The operation state comprises an opening state and a closing state. The first driving signal comprises a signal on state and a signal off state, the second state is the signal off state when the first state is the signal on state, and the second state is the signal on state when the first state is the signal off state.

In one possible implementation, the first state is a signal-off state and the second state is a signal-on state. After receiving the control instruction, the electronic equipment starts timing and controls the LCM to be tested to be in a closed state, the first driving signal is in the closed state, and the timing starting moment is a first preset moment; when the second preset time is reached, the electronic equipment controls the LCM to be tested to be in the open state, the first driving signal is switched from the closed state to the open state, when the third preset time is reached, the electronic equipment controls the LCM to be tested to be in the closed state, the first driving signal is switched from the open state to the closed state, and when the fourth preset time is reached, timing is finished. And the total duration from the first preset time to the fourth preset time is 3 seconds to 20 seconds. The duration of the first state and the duration of the second state are both greater than 1 second, so that the problem of inaccurate test caused by delay of the response time of the equipment or the response time of the program is prevented

It should be noted that the switching between the first state and the second state is not completed immediately, and the switching time is different according to different samples to be tested, where the time required for switching the first state to the second state corresponds to the response time.
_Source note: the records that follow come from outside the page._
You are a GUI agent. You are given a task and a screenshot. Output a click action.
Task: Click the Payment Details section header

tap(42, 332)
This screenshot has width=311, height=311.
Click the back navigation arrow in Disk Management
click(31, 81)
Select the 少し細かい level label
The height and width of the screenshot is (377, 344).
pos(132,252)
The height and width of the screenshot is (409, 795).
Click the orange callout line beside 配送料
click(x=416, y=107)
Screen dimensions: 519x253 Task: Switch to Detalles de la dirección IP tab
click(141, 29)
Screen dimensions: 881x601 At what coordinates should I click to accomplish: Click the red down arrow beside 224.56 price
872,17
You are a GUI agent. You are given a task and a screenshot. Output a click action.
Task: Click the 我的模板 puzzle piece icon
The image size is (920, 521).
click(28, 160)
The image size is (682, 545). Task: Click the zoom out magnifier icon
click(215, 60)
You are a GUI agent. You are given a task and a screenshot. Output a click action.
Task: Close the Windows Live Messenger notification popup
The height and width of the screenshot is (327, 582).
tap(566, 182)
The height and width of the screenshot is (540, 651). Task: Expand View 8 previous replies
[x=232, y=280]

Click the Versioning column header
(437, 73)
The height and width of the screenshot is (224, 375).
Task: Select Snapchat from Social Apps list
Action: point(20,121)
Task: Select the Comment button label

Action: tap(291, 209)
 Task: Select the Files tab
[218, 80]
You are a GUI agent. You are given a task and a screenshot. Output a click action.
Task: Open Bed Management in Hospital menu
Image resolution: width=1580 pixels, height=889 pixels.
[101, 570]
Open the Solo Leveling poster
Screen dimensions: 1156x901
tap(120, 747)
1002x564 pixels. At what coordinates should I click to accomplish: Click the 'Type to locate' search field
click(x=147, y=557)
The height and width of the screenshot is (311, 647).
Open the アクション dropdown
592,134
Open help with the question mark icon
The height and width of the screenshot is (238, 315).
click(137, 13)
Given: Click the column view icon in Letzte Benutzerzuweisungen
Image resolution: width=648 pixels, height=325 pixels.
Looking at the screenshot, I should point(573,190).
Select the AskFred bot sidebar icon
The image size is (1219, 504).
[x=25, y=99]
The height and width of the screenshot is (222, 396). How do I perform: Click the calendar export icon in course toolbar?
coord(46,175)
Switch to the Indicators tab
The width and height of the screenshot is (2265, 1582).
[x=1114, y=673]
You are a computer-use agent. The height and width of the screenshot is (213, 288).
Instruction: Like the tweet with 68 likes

S103: and acquiring a scanning signal between the first preset time and the fourth preset time, which is sent by a detector in communication connection with the electronic equipment, wherein the scanning signal is used for describing brightness information of the LCM to be tested.

The LCM to be tested displays different brightness in different states, when the LCM to be tested is in a closed state, the display interface displays a black picture in a mode (A) in the mode 3, and when the LCM to be tested is in an open state, the display interface displays a white picture in a mode (B) in the mode 3.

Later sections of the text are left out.